I’ve been crying a lot recently and I don’t really have an explanation for it other than I’m getting older and wiser and the world is growing both more damning and more beautiful. News articles abound with now more than ever and in times like these and this fatalism often obscures the miracle. We’re still here. Yes, we are living in a time of catastrophe; which is also to say, we are living in a time of possibility. And so, “what shall we build on the ashes of a nightmare?”
I feel like I’ve been trying to answer this question for years, and I think I’ll keep finding new answers the longer I’m *gestures around* here. That said, I think I got somewhere with something I wrote a few months ago.

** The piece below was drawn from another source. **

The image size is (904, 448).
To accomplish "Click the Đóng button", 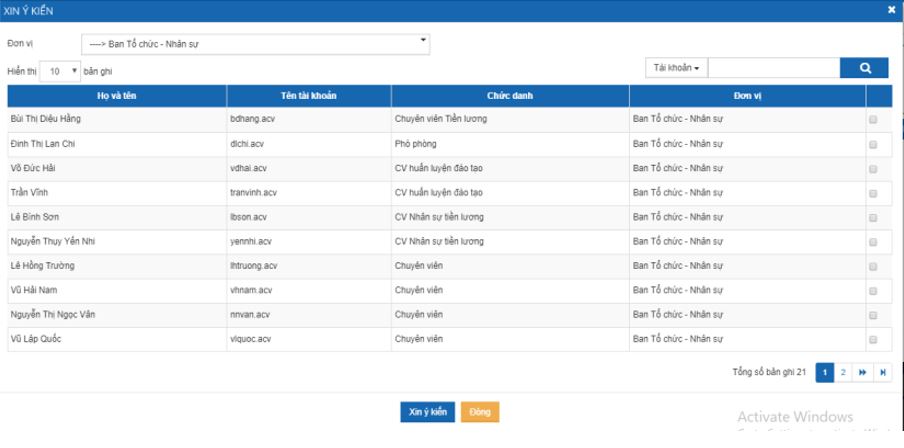I will click(x=480, y=412).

I work at a social impact non-profit and every year we’re assigned a colleague to create an award for (I find myself adding some offhand, sarcastic comment every time I share this, but truly it’s such a sweet tradition). I gifted the following poem and a pretty purple bouquet of flowers to a coworker I admire, deeming her “The Mindfulness Queen”. The more I return to and read the poem though, the more confident I am that I wrote it for myself just as much as I wrote it for her.
For when you need a reminder
Breathe.
There is still beauty here.
Look there—
Without a second thought, a teenager, AirPods blasting and shoes loosely tied, tucked his skateboard under his left arm and offered his right hand to a young mom carrying a stroller up the subway steps.

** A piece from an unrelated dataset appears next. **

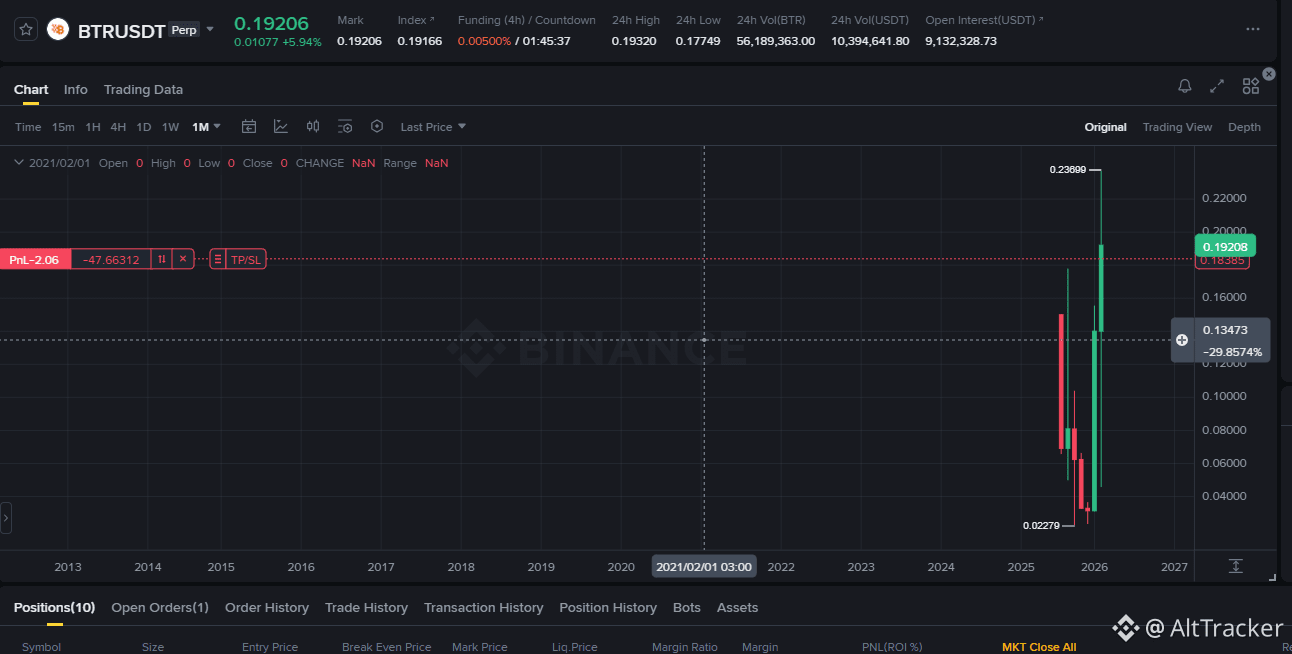Open technical indicators line-chart icon
The image size is (1292, 654).
pos(281,127)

And at the end of a long week a coworker remembered your coffee order and picked up a cup just for you. Because they wanted to.
And now you’re laughing because you’ve checked your phone and your grandmother’s just texted you for the first time. It’s full of typos and random emojis, but mostly love.

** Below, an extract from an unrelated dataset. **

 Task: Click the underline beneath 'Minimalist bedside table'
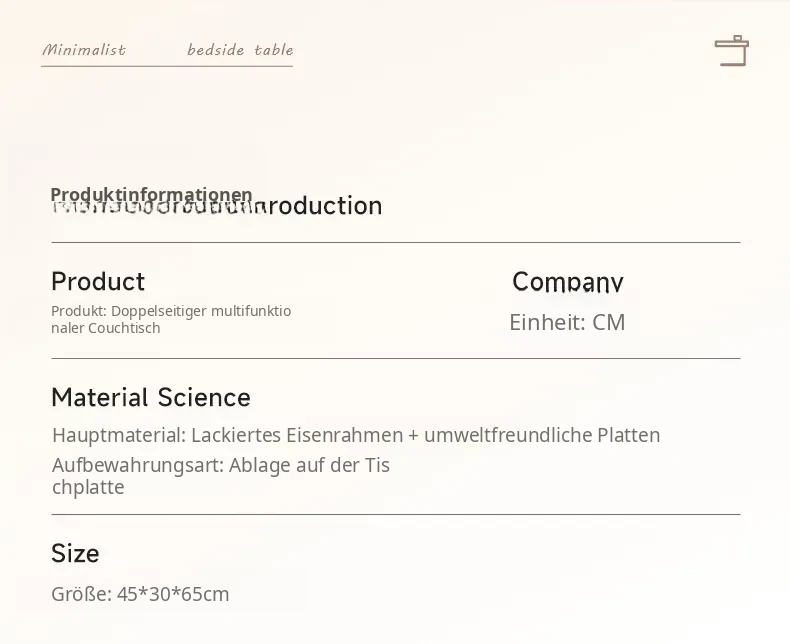tap(167, 66)
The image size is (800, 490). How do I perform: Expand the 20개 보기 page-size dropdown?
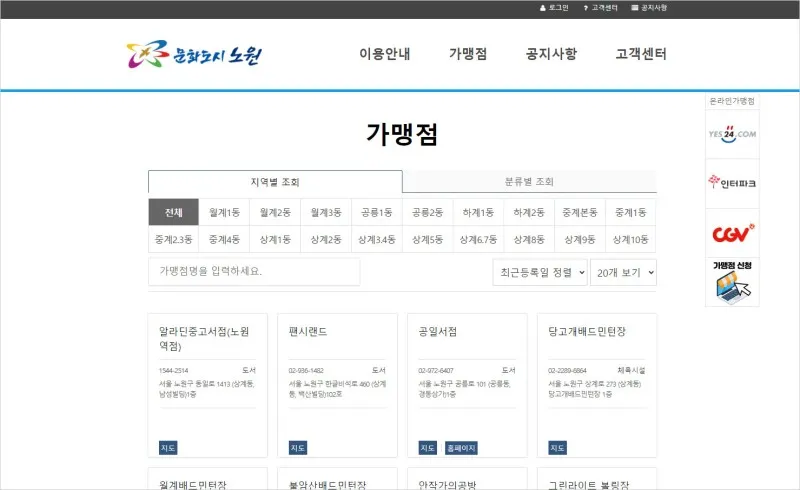[x=623, y=272]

And because you were so pleasantly surprised by this text, you laughed so loud! Your giggle caught the ear of a nearby toddler, who’s now smiling at you from the shoulder of his caretaker while you all wait to cross the street.
Breathe.
Pause.
It’s that time of year where Christmas trees and fallen leaves finally get to play
And it may be a cold day but the sun is doing that thing it does
Chasing after the shadows, dancing across the water, warming up your cheeks.
There is beauty here.
When I was little I was prone to lollygagging, frolicking, meandering
My mom used to call me a dillydallyer
Which I always thought was a delightfully perfect word for a kind of freedom
Just blissfully, intentionally mindless —
Which in itself is a kind of mindfulness.
And actually I think we need more dillydallyers
More jubilant, free adults. More possibility models.
We’re all a little too serious, a little too not here, not now.
But me, I want to dance in the rain and smile at the sun and laugh at my own jokes and play in the leaves and celebrate the typos and see the toddler smiling at me.
Our attention is so precious and
Our brains are so powerful that
We can make things holy just by looking at them.
These days I’m just as likely to jump for joy
Because I ran into Oprah on the street
As I am to cry out in wonder at some pretty purple flowers growing in a ditch.
Have a great week, beautiful people. Live in the along, don’t be too hard on yourselves.